The James Donkey team recently kicked off a crowdsourcing project called the James Donkey 007, a wired, professional gaming mouse designed to accommodate any right-handed gamer. The project has already reeled in 160 supporters pledging $2,588, with a goal of $8,052 to be reached over the next 40 days.
The big selling point with the 007 mouse is that it provides 11 different removable pieces, not including the base mouse, which present 54 possible configurations. These attachments include the left wing (the thumb holder), the right wing (ring finger and little finger), and the rear palm rest. The idea here is that hands shouldn't be required to adapt to the mouse; the mouse should adapt to the hand. The attachments stay on the mouse via magnets.
The upcoming peripheral will include OMRON switches that have a lifespan of 20 million clicks and an AVAGO 9800 laser sensor with 8400 DPI and up to 30G of acceleration. There's also an LED bar on the top that visually indicates the current DPI setting and a mode light that shows which of the six modes is currently active.
So how different are each of these add-ons? As an example, the J02RR001 is meant for users with smaller hands, whereas the J01RR001 has a long form factor that's better suited for those with larger hands. The J03RR001 was developed for thinner hands and users who would rather keep their wrist raised.
As with the palm attachments, the right wing pieces also have specific uses in mind. The J03RG001 is meant for precision but also accommodates users who want to stretch out their fingers. The J02RG001 is designed to allow users to grip the mouse and move quickly across the surface. The J01RG001 is for general use and allows the user to "moderately" spread his or her fingers.
Finally, we have the left wing set. The J03LF001 was designed for FPS gamers and designers who need greater precision. The J01LF001 is more for the mainstream user, whereas the J02LF001 is for users who need speed, such as in RTS games, or simply for those with small hands.
The money raised by the Pozible program will go towards the mold manufacturing, trial production and sample approval, and then finally mass production. The molds are expected to be done by May, with mass production beginning by July.

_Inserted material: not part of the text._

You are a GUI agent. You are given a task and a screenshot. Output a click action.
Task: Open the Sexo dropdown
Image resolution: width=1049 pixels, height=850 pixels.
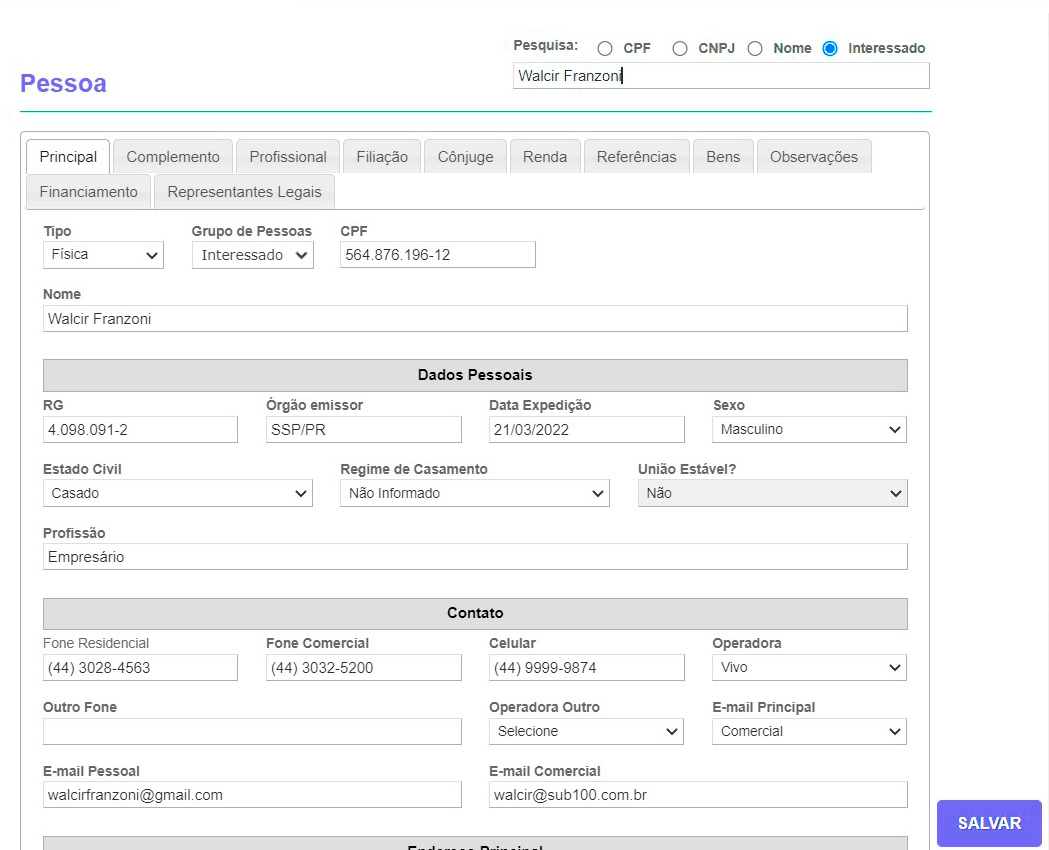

The idea behind the 007 mouse isn't all that new, and it leaves out lefties, which represent a large percentage of gamers. By contrast, Razer's Ouroboros also provides different attachments that are held on by magnets, but it's also ambidextrous by design, accommodating all PC gamers. However, Razer's mouse is a meaty $149.99, whereas the 007's "Early Reward" tier provides a mouse for $41 and more.